Data Access for ML - clumsyspeedboat/Decision-Tree-Neo4j GitHub Wiki

Description of neo4j focussing on data access for machine learning

In Layman terms, applying machine learning to graph data is termed as graph ML. To our surprise, ML tasks are defined much differently on graphs. These tasks can be categorized into 4 types: node classification, link prediction, Graph classification(learning over the whole graph), and community detection.

A big question arises as to why a Graph data and what's there for an Ml in it? Humans respond faster to data visualization. Given a list of an increasing sequence of data, we won’t notice the steep increase as immediately as compared to the data when plotted on the same sequence of numbers. Similarly, computers can find interesting patterns hidden in huge graph data representations. The main aim is to use graph-structured data and build functions that operate over graphs and achieve greater efficiency.

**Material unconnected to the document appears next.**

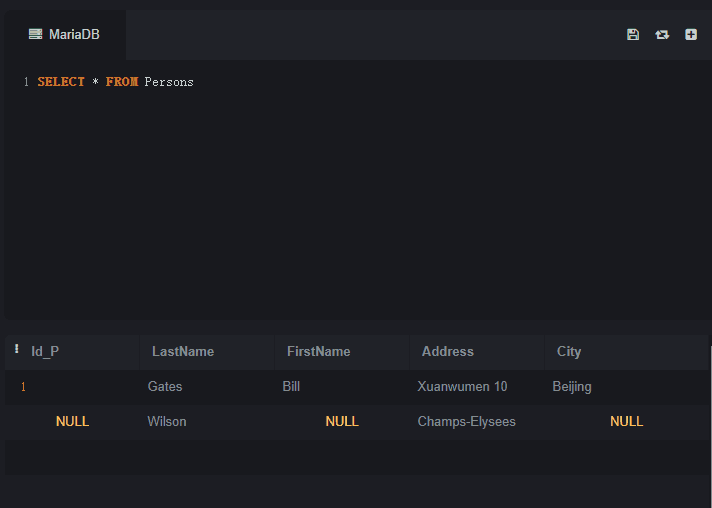Sort by the LastName column header
Viewport: 712px width, 508px height.
(x=183, y=351)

Accessing data using a Graph Data Science Library:

Neo4J Graph Data Science Plugin can access the database directly and run Cypher queries on them. Imagine it like a graph view that our algorithm runs on but we don't have to change the extra graph data to create a structure. Consider it to be a virtual graph that we want to run our algorithm on from aggregation to summarisation and from copying to contraction of the graph, Thus giving us the result that can be used as a dataset for training purposes. One important point that has to be taken into account is data leakage, in order to avoid it we have to split our graph into training and test subgraphs. This result can be turned in Pandas Dataframe( Converting to and from other data formats: https://networkx.org/documentation/networkx-1.10/reference/generated/networkx.convert_matrix.from_pandas_dataframe.html), which can, in turn, be loaded into NetworkX(NetworkX is a streamlined software library for python that offers a lot of graph operations, from the creation of graphs to mutation of graphs, visualization of graphs, etc) as a graph and be used with other libraries apart from GDS.

Link:https://neo4j.com/developer/graph-data-science/link-prediction/scikit-learn/

Using Py2Neo to connect to Neo4j database from Jupyter:

By calling pip install py2neo. The py2neo.Database() method searches the local ports to find Neo’s default browser.

Using StellarGraph library for machine learning on graphs and networks for data access:

It supports loading data from sources via Pandas DataFrames, NumPy arrays, Neo4j, and NetworkX graphs. https://colab.research.google.com/github/stellargraph/stellargraph/blob/master/demos/connector/neo4j/undirected-graphsage-on-cora-neo4j-example.ipynb#scrollTo=SYwDGD2MgXKcThis example shows the application of GraphSAGE on the Cora dataset stored in Neo4j. In this Subgraphs are sampled directly from Neo4j, which eliminates the need to store the whole graph structure in NetworkX.